━━━━━ TEXTE EXTRAIT

En collaboration avec le gouvernement Libanais, l’OIM met en œuvre des programmes de subsistance et des initiatives de stabilisation communautaire pour soutenir à la fois les réfugiés et les communautés d’accueil. Mathieu Luciano, chef de mission de l’OIM au Liban, a réaffirmé l’engagement de l’organisation à intensifier ses efforts grâce à un appel éclair de 32,46 millions de dollars destiné à aider plus de 400,000 personnes. De plus, l’OIM engage les jeunes dans des activités civiques et développe leurs compétences en leadership à travers des initiatives comme le Parlement National des Jeunes Libanais, créé en partenariat avec le Ministère de l’Éducation du Liban.

Les parties prenantes internationales jouent également un rôle crucial. Les États-Unis, par exemple, ont alloué une aide humanitaire immédiate de 157 millions de dollars en Octobre 2024 pour soutenir les personnes déplacées et les communautés d’accueil au Liban, ainsi que celles qui fuient vers la Syrie. Sur l’année écoulée, les États-Unis ont consacré 386 millions de dollars pour aider les populations vulnérables au Liban et en Syrie, soulignant l’urgence de la situation.

Les dirigeants des Nations Unies, tels que Filippo Grandi, chef du HCR, ont souligné l’ampleur de la catastrophe humanitaire au Liban et appelé à un cessez-le-feu pour protéger les civils et prévenir de nouvelles souffrances. Parallèlement, la Force intérimaire des Nations Unies au Liban (FINUL), mission de maintien de la paix surveillant la Ligne bleue entre le Liban, Israël et le Golan, a exprimé de vives inquiétudes face aux activités militaires menaçant la stabilité des zones frontalières. La FINUL reste opérationnelle et ses troupes restent déployées autour de la Ligne bleue, où plusieurs villages sont signalés comme étant complètement détruits ou gravement endommagés.

━━━━━━━━━━

● **CONSIGNE DE TRAVAIL A**
Relevez tous les montants en dollars mentionnés dans le texte extrait.
● **CONSIGNE DE TRAVAIL B**
Renvoyez le passage du texte extrait situé entre "Les dirigeants des" et "ou gravement endommagés.", ces deux bornes comprises.

━━━━━ DONNÉES FOURNIES

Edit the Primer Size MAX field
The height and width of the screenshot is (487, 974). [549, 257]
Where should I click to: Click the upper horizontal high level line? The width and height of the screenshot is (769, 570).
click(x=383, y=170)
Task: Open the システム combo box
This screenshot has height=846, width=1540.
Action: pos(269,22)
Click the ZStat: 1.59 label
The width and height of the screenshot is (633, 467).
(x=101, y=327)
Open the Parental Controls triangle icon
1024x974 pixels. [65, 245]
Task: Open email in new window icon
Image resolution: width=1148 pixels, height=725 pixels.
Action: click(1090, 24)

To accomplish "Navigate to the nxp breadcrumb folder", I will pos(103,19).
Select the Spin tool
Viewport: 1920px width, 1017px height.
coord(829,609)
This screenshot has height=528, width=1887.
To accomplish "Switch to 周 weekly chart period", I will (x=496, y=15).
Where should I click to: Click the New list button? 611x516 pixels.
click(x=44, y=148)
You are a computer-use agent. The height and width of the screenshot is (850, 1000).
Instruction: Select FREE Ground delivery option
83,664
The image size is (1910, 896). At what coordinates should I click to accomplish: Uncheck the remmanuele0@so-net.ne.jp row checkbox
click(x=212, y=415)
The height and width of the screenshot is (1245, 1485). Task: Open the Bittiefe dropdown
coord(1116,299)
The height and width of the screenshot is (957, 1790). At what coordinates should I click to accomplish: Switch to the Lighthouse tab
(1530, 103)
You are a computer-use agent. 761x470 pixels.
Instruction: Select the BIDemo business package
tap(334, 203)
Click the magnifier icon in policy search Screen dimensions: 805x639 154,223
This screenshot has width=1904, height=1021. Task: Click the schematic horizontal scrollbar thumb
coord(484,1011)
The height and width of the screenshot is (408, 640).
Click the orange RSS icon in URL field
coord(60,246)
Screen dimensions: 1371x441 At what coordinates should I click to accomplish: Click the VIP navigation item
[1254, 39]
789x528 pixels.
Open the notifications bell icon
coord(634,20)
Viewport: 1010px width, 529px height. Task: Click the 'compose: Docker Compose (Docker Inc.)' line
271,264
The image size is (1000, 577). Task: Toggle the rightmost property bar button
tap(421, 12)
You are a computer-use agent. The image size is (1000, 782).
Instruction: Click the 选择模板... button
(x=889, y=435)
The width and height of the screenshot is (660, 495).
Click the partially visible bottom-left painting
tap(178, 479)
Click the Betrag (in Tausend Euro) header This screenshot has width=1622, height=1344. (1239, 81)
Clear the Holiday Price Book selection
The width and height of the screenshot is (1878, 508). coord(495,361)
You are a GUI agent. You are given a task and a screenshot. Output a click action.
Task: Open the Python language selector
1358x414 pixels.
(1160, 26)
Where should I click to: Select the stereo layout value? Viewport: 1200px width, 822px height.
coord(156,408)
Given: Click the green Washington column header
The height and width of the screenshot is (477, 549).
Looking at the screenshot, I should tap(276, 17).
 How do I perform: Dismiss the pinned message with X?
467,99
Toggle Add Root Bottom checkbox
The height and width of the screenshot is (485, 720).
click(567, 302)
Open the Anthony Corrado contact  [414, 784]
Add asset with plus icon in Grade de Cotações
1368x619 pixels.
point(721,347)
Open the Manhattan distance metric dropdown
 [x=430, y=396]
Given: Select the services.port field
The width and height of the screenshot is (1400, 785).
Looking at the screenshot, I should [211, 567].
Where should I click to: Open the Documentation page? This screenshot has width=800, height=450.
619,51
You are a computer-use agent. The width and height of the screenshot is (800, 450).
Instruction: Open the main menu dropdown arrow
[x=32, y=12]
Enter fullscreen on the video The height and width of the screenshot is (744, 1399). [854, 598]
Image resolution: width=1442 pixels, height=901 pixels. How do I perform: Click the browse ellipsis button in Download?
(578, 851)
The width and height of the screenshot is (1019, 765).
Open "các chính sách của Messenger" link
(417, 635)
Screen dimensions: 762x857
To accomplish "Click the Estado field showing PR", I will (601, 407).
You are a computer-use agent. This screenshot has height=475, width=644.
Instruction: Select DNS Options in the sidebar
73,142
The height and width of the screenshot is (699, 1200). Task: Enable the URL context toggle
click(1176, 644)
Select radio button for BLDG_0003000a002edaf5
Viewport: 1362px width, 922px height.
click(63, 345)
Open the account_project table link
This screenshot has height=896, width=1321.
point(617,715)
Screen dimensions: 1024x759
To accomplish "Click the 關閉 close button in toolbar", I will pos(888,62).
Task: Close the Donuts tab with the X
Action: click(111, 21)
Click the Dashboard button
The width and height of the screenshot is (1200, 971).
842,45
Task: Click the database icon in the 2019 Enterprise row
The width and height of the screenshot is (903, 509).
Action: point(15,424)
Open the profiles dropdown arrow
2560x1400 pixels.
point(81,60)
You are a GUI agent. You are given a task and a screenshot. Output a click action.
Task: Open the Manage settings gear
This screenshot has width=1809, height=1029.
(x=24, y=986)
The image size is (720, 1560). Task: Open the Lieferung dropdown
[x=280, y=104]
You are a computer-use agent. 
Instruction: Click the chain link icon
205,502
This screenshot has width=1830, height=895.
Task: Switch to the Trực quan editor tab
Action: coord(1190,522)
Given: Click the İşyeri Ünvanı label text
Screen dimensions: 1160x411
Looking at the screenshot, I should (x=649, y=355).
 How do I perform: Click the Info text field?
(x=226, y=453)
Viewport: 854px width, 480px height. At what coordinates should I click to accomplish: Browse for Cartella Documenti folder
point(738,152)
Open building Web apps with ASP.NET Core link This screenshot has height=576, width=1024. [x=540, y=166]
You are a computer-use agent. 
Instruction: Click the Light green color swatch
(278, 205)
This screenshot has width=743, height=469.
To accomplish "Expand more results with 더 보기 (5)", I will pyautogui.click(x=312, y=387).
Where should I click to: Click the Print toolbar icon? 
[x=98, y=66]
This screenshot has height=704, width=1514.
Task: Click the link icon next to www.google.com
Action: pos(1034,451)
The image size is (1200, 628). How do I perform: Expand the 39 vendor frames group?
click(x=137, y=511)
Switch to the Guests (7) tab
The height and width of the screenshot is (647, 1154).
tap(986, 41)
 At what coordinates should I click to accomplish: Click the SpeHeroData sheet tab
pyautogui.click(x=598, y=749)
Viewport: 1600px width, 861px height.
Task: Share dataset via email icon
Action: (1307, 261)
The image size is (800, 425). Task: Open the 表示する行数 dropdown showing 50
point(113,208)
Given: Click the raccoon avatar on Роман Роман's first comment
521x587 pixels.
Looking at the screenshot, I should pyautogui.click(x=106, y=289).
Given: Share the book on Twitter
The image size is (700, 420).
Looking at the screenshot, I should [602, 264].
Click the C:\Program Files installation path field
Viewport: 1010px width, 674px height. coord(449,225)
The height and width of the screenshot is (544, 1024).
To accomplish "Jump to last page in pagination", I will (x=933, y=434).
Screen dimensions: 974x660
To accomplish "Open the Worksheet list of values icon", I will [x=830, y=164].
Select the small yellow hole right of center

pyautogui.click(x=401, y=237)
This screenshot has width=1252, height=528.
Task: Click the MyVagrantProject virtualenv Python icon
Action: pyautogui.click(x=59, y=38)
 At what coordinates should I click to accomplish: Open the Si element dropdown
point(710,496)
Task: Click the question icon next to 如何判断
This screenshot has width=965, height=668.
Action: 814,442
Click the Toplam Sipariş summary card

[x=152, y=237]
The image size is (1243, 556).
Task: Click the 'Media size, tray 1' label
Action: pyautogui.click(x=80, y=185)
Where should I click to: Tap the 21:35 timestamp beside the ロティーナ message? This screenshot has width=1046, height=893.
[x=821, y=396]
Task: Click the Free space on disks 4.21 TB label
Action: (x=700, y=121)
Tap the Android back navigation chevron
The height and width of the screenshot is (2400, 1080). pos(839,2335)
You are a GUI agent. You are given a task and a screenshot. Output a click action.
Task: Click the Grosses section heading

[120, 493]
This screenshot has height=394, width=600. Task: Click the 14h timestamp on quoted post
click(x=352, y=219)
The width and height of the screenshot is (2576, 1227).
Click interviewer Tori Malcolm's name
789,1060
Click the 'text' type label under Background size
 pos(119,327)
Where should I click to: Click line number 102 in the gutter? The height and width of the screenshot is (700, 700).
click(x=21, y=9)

━━━━━━━━━━

● **RÉSULTAT ATTENDU A**
- 32,46 millions de dollars
- 157 millions de dollars
- 386 millions de dollars

● **RÉSULTAT ATTENDU B**
Les dirigeants des Nations Unies, tels que Filippo Grandi, chef du HCR, ont souligné l’ampleur de la catastrophe humanitaire au Liban et appelé à un cessez-le-feu pour protéger les civils et prévenir de nouvelles souffrances. Parallèlement, la Force intérimaire des Nations Unies au Liban (FINUL), mission de maintien de la paix surveillant la Ligne bleue entre le Liban, Israël et le Golan, a exprimé de vives inquiétudes face aux activités militaires menaçant la stabilité des zones frontalières. La FINUL reste opérationnelle et ses troupes restent déployées autour de la Ligne bleue, où plusieurs villages sont signalés comme étant complètement détruits ou gravement endommagés.